Task description: Give the listing again in full and exactly, apart from its pictures.
▽
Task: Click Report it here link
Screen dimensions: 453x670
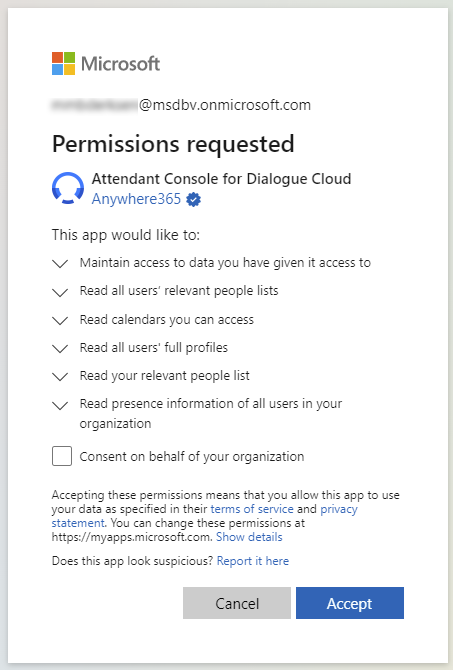Action: tap(253, 561)
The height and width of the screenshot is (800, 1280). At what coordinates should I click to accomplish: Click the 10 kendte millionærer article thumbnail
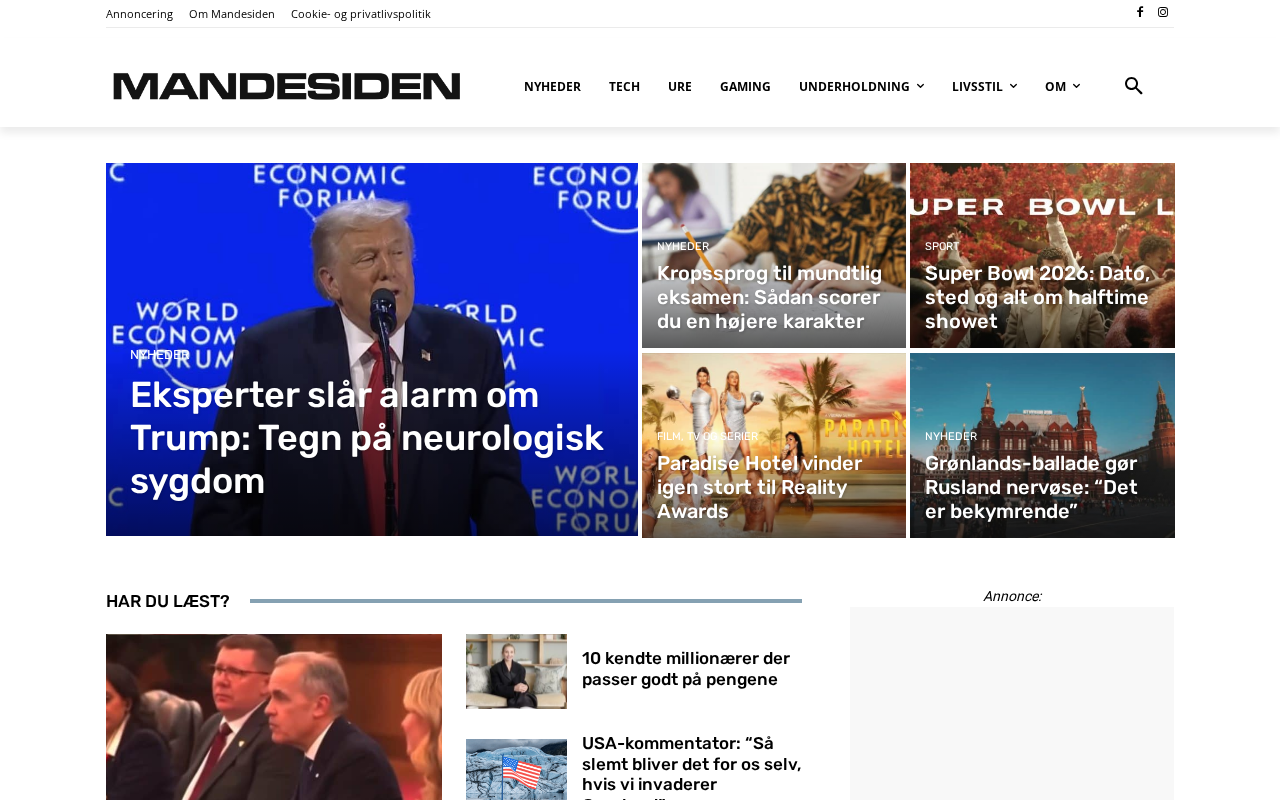516,671

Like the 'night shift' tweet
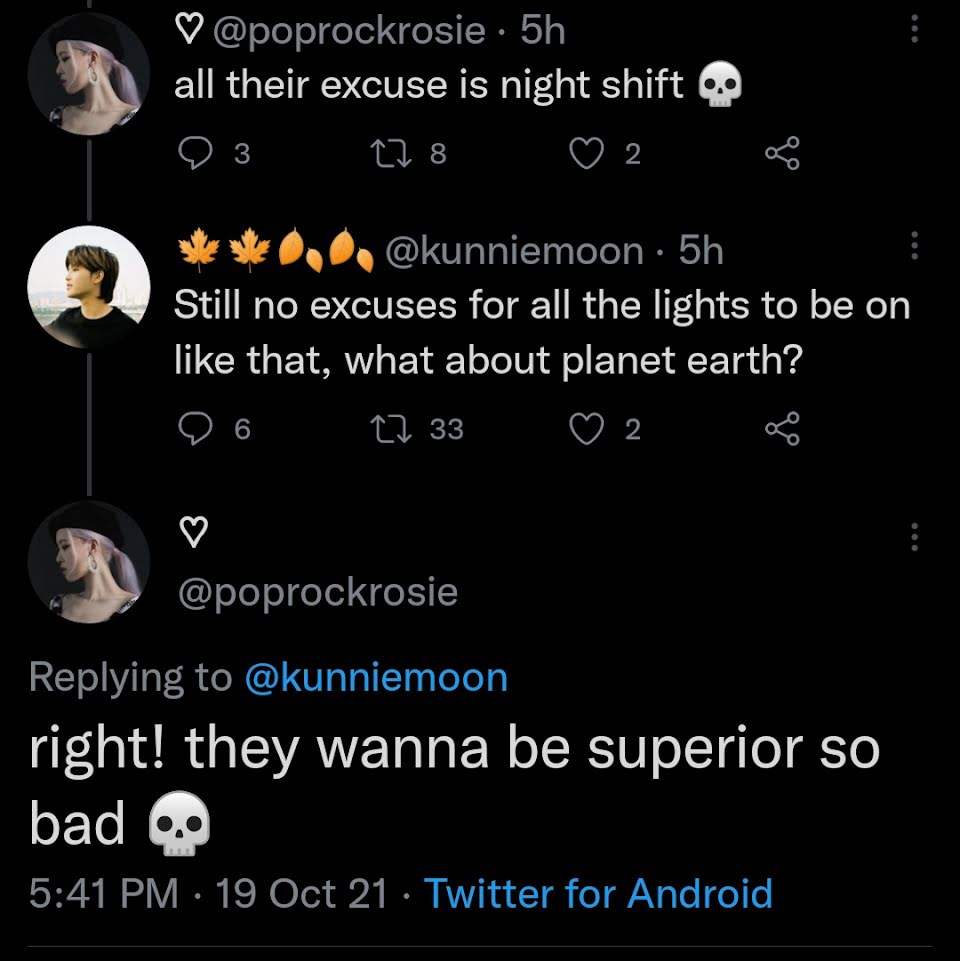587,153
△
Finished exercise:
Task: Click Report it here link
Screen dimensions: 453x670
Action: tap(253, 561)
The height and width of the screenshot is (800, 1280). At what coordinates should I click to accomplish: Click the 10 kendte millionærer article thumbnail
516,671

Like the 'night shift' tweet
587,153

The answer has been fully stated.